THE FIRST TIME I'M RANTING OUT OF EXTREME ANGER

Pay me no notice. This is my way of expending the waves of anger rolling and curling within me so I may feel better. The reason why I hadn't posted this a status so it wouldn't attract as much attention, if any at all. I'm just here to rant.

I've never met a more hypocritical woman. And you call yourself a UP student? With your ability to see and connect only the most obvious of dots, I wonder how you even got in. Disappear off the face of the earth, will you?

-This is all I can say to a roommate who has consistently only been petty, selfish, close-minded, and has done nothing but but hurl accusations at everyone. To each her own, okay?



Friday, August 19, 2011

Writing sentiments

Fiction was and always will be my first love. But only recently have I realized the merits and appeals to poetry. Simple words strung together in lines not quite providing the totality of that one snapshot, but letting your imagination take over, hence making the experience more personal to you, as you interpret the lines within the scope of your own biases, your experiences, and within the daily events that sum up your life.  As you can see in my previous post, I’ve just written a new one, the first I’ve ever dared to publish online. May we both continue to unravel the joys of reading the written word!

Shoo away the storm

This is uncharacteristic of me. I’ve always loved reading and writing but I haven’t come up with any interesting material for the past two years, courtesy of a changed lifestyle and a much busier schedule. But last night, something happened. It was a first. Now I know how it feels to be so unreasonably accused of something, how much degradation to one’s self it could cause. I share my dormitory room with five others, and when I arrived, two of them were in one of the beds, chatting, watching some movie. I’d had a completely exhausting day and had settled to sleep and then suddenly, about I guess an hour later, I woke to chaos, to loud screaming fits and noises. Only to be accused of something after keeping to my peace. And I’m still angry, who wouldn’t?

To the tornado who continuously wrecks my peace, pray, go away.

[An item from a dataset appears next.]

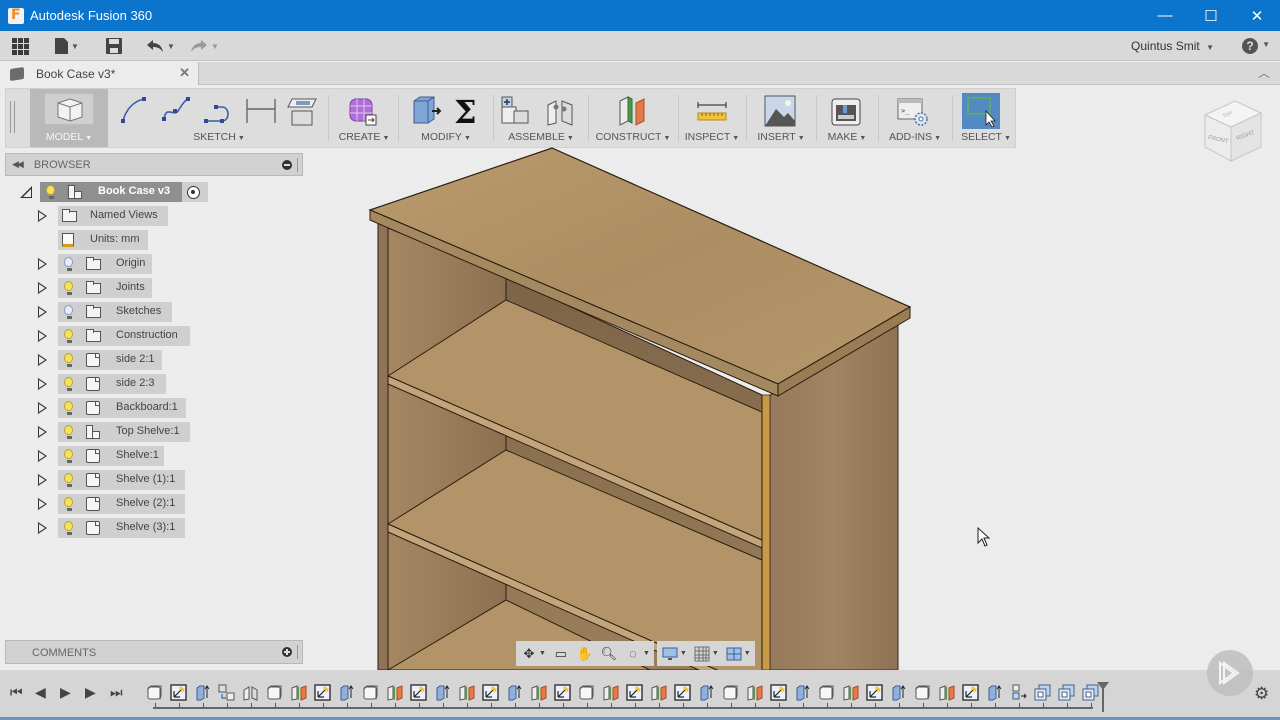 Image resolution: width=1280 pixels, height=720 pixels. I want to click on side-panel-right-edge, so click(766, 532).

Well I tried to explain to you
Seeing you in tears
I tried to be kind, although I was hurt myself
But you continued being only vindictive
And I’m sorry to say
I won’t let you continue to trample on me
Because I’m not feeling guilty at all
Because I really am not
You hurl your vile accusations
I’m disappointed to see you're no better than your detestable exterior
Your selfish, uncaring attitude
Seeing no more beyond yourself
Well I’m through with you
I gave you, us, a chance
A chance perhaps of friendship, if not just cold, base civility
But you haven’t returned the favor
I’m sorry to say but
I won’t let you trample on me
Hold me responsible for things
You caused with your own stupidity
And careless behavior
Go, flit away now, don’t be the effervescent fly
I’m tired of you, all the drama, and your machinations
I tried to explain to you
And I refuse getting further scorched.